**Data lines:**

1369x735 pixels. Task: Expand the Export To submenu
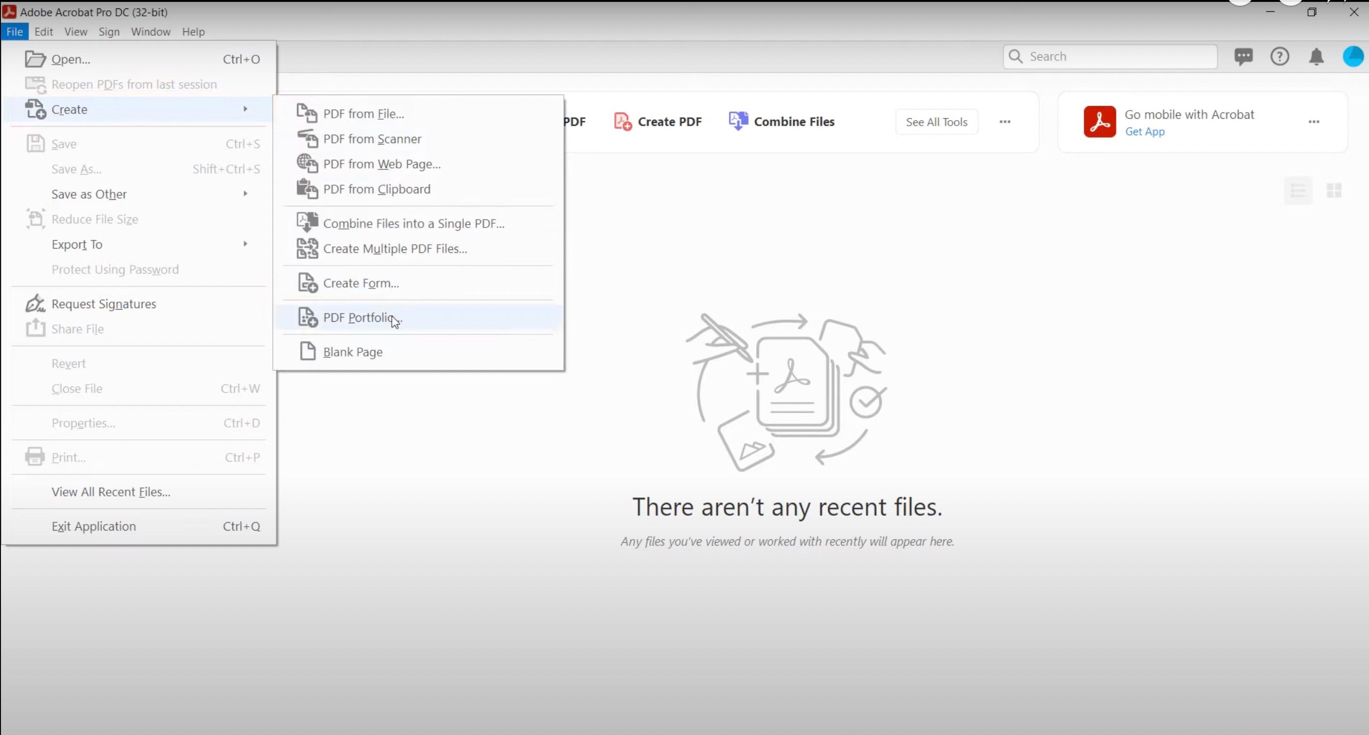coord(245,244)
--
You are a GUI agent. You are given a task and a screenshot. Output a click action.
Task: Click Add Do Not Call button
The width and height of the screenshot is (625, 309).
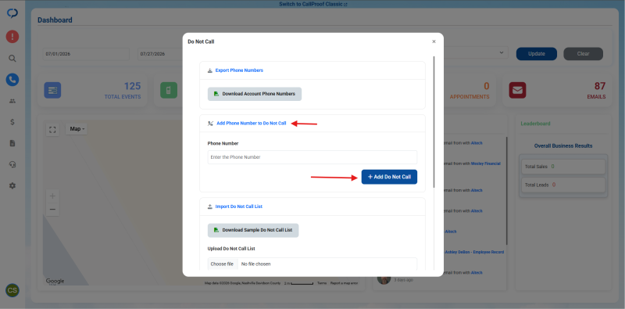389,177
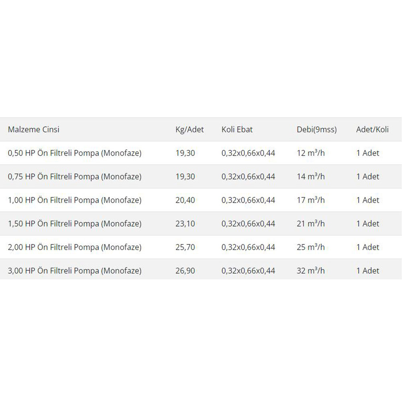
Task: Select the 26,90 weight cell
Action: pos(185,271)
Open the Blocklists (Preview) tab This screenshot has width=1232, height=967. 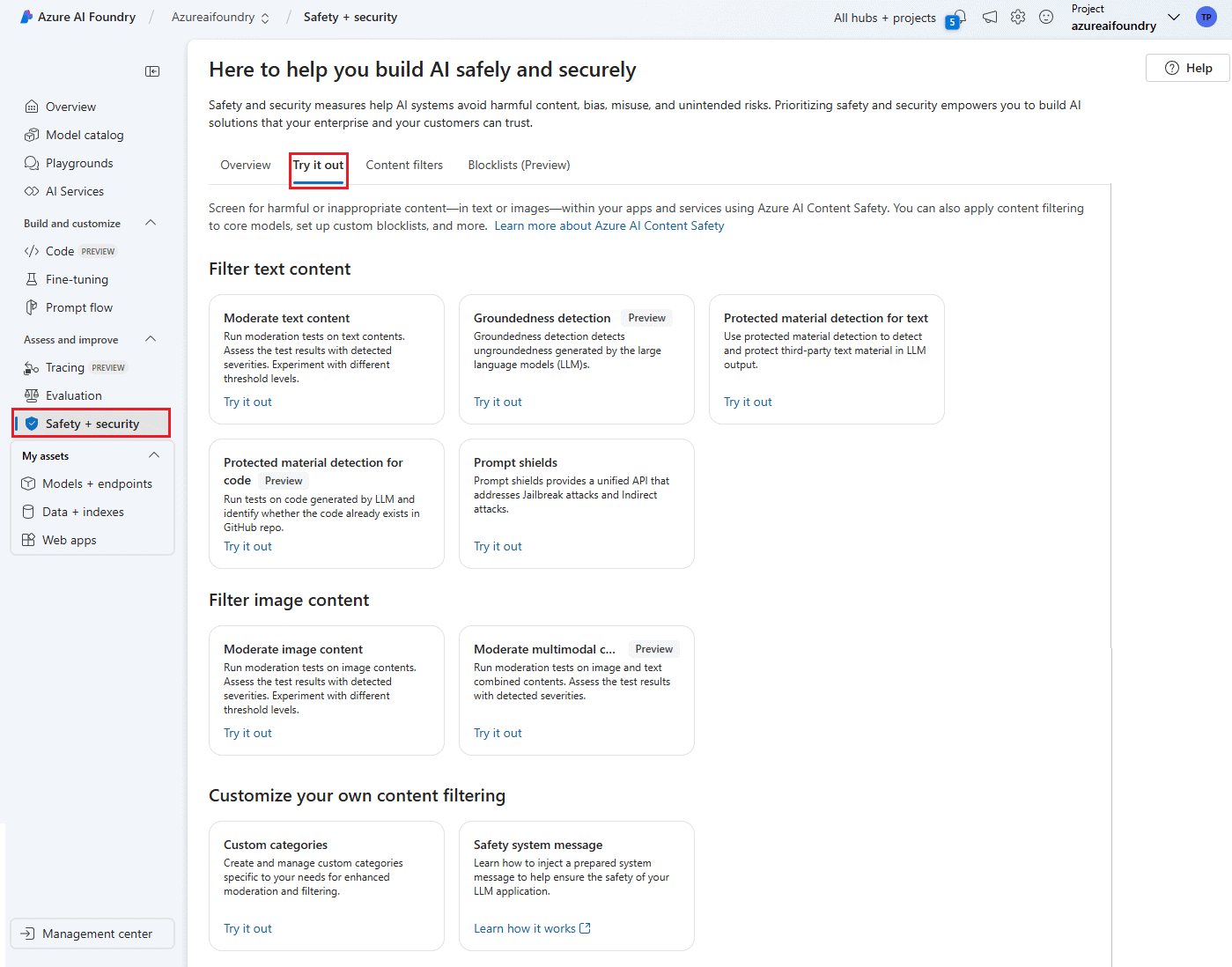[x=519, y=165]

**Exercise brief:** Copy out, word for word, the data above from the line containing "1369x735 pixels. Task: Expand" through the line containing "coord(245,244)", both lines included, and leave the pictures out.

**Right answer:**
1369x735 pixels. Task: Expand the Export To submenu
coord(245,244)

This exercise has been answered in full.